--- Exercise material ---
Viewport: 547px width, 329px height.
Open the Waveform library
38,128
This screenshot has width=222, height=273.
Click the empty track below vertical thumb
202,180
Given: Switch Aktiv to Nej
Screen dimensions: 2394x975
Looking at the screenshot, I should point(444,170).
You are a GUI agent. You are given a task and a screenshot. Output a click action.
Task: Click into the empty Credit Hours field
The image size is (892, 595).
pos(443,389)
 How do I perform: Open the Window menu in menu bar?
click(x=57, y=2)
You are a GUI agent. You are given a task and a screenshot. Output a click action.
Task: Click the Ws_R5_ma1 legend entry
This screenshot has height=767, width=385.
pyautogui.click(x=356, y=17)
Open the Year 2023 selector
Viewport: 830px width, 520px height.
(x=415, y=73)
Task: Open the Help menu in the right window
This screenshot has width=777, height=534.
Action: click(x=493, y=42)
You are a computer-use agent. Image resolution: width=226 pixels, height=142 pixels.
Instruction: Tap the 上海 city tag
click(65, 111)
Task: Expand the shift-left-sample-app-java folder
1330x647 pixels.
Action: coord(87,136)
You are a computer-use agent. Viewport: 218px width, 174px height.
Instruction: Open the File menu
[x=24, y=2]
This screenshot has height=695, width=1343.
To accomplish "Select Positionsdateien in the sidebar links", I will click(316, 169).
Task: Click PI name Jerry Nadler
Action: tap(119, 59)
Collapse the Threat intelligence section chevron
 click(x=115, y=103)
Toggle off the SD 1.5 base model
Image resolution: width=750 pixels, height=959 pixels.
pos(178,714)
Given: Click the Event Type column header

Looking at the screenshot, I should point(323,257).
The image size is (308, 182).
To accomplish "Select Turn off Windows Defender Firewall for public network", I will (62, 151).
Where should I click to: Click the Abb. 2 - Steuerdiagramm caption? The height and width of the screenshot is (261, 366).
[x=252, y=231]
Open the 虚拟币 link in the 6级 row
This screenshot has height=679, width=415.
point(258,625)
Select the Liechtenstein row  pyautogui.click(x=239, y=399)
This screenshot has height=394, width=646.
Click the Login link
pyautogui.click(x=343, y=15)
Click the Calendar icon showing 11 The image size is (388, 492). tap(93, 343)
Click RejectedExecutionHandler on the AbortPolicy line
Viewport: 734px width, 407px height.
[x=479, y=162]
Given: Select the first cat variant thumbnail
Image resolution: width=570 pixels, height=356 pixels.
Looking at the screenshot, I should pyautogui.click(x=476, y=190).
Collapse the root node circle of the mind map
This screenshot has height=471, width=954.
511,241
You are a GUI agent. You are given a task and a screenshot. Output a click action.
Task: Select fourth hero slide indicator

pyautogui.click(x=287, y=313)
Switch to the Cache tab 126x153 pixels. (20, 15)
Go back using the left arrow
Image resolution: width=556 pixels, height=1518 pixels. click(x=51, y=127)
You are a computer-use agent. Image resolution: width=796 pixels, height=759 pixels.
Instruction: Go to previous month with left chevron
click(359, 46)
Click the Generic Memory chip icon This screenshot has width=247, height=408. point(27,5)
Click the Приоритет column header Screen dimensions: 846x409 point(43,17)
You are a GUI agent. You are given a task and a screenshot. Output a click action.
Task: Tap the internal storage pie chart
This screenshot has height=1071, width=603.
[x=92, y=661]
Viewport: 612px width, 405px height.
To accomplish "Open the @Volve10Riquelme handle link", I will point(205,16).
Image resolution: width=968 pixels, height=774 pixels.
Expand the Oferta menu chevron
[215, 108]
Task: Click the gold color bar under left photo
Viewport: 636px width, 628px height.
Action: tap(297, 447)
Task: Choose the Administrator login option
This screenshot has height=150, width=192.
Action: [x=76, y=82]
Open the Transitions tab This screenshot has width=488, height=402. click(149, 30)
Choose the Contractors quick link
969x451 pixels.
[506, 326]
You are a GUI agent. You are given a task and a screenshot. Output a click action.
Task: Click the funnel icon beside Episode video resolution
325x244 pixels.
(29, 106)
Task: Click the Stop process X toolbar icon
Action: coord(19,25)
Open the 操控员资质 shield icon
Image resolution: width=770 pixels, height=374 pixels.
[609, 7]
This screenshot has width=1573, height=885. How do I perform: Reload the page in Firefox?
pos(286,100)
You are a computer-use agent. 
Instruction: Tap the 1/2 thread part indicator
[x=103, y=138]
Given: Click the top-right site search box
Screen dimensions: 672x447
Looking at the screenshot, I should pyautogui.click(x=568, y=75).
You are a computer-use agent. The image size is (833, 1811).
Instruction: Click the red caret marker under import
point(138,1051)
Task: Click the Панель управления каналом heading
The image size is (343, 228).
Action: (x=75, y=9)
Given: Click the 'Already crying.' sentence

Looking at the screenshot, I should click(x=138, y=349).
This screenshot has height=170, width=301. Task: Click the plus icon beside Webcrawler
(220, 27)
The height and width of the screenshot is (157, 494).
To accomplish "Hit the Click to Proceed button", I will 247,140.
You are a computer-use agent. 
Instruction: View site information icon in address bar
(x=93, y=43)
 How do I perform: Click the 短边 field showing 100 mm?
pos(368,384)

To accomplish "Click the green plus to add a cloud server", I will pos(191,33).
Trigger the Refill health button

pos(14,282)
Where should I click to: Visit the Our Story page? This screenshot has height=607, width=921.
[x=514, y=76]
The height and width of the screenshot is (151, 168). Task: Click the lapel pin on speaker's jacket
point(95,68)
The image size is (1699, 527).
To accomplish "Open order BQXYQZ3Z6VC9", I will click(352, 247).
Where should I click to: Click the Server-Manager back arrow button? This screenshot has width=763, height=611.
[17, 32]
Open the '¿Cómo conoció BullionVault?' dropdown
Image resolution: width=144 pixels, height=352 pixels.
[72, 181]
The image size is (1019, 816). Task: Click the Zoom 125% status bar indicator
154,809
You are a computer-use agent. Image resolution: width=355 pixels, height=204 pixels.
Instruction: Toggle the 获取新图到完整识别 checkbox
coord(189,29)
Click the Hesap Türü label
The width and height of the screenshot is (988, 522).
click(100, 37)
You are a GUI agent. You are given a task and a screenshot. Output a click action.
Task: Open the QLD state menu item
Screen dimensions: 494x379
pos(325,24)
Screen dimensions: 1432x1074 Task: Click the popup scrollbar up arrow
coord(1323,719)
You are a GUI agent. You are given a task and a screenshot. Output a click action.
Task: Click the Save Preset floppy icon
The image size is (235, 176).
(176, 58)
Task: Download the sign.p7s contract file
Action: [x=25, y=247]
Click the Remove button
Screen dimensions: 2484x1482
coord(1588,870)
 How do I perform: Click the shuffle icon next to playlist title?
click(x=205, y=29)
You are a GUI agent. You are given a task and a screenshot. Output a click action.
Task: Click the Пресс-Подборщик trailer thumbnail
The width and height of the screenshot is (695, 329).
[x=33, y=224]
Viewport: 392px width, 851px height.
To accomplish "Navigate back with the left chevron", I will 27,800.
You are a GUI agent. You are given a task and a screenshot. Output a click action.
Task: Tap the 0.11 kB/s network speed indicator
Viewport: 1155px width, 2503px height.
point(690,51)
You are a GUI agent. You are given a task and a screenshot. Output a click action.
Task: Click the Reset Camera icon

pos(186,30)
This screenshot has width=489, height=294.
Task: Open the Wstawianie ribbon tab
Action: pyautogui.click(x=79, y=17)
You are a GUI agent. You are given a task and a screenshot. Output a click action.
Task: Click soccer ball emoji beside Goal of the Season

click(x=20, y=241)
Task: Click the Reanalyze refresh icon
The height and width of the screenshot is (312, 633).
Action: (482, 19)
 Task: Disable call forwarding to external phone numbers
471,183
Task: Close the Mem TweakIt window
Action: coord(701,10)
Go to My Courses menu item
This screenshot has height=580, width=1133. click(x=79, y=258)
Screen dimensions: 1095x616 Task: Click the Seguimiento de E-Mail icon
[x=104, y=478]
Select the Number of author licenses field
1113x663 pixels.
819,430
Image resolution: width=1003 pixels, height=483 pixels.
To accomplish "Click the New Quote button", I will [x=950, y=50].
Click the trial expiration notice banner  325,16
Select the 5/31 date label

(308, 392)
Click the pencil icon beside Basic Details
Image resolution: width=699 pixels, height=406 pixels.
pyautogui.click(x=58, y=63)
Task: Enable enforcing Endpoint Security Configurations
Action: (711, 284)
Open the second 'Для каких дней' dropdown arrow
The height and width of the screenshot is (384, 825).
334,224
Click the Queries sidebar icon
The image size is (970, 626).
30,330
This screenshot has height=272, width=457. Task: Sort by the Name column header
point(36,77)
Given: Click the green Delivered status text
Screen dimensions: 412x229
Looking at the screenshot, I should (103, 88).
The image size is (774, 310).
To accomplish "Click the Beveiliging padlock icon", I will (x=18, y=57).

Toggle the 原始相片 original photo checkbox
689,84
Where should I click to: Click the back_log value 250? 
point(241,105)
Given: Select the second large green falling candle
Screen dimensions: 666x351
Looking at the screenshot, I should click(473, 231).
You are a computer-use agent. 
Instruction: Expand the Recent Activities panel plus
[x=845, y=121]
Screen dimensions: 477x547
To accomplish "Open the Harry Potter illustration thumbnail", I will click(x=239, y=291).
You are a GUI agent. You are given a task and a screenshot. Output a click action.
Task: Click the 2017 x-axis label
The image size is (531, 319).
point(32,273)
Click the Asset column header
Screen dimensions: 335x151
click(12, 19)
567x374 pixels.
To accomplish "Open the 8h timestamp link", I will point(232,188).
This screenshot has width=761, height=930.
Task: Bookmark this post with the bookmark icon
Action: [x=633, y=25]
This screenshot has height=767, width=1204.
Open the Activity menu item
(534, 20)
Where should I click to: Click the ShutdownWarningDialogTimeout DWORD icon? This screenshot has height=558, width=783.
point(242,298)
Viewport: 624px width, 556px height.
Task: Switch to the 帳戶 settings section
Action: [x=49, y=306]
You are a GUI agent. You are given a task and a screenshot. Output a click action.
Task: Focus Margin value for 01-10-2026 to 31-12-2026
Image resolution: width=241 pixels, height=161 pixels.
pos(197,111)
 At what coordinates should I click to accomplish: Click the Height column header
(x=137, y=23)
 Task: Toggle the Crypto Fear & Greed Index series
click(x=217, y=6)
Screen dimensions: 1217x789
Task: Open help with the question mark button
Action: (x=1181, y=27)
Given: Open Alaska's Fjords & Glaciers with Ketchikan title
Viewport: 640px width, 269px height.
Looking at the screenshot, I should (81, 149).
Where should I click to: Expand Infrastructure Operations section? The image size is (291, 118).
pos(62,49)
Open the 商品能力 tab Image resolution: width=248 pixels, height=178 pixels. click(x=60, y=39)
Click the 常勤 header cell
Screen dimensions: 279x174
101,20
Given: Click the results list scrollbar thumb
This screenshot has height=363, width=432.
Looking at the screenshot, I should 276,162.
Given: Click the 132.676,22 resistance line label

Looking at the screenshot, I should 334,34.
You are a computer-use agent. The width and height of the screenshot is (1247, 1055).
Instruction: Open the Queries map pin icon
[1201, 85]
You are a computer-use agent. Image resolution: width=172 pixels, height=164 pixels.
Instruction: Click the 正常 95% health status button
---
Task brief: Print the records above verbatim from their first line to the line containing "Select the Liechtenstein", both included, and stop there.

Answer area:
Viewport: 547px width, 329px height.
Open the Waveform library
38,128
This screenshot has width=222, height=273.
Click the empty track below vertical thumb
202,180
Given: Switch Aktiv to Nej
Screen dimensions: 2394x975
Looking at the screenshot, I should point(444,170).
You are a GUI agent. You are given a task and a screenshot. Output a click action.
Task: Click into the empty Credit Hours field
The image size is (892, 595).
pos(443,389)
 How do I perform: Open the Window menu in menu bar?
click(x=57, y=2)
You are a GUI agent. You are given a task and a screenshot. Output a click action.
Task: Click the Ws_R5_ma1 legend entry
This screenshot has height=767, width=385.
pyautogui.click(x=356, y=17)
Open the Year 2023 selector
Viewport: 830px width, 520px height.
(x=415, y=73)
Task: Open the Help menu in the right window
This screenshot has width=777, height=534.
Action: click(x=493, y=42)
You are a computer-use agent. Image resolution: width=226 pixels, height=142 pixels.
Instruction: Tap the 上海 city tag
click(65, 111)
Task: Expand the shift-left-sample-app-java folder
1330x647 pixels.
Action: coord(87,136)
You are a computer-use agent. Viewport: 218px width, 174px height.
Instruction: Open the File menu
[x=24, y=2]
This screenshot has height=695, width=1343.
To accomplish "Select Positionsdateien in the sidebar links", I will click(316, 169).
Task: Click PI name Jerry Nadler
Action: tap(119, 59)
Collapse the Threat intelligence section chevron
 click(x=115, y=103)
Toggle off the SD 1.5 base model
Image resolution: width=750 pixels, height=959 pixels.
pos(178,714)
Given: Click the Event Type column header

Looking at the screenshot, I should point(323,257).
The image size is (308, 182).
To accomplish "Select Turn off Windows Defender Firewall for public network", I will (62, 151).
Where should I click to: Click the Abb. 2 - Steuerdiagramm caption? The height and width of the screenshot is (261, 366).
[x=252, y=231]
Open the 虚拟币 link in the 6级 row
This screenshot has height=679, width=415.
point(258,625)
Select the Liechtenstein row  pyautogui.click(x=239, y=399)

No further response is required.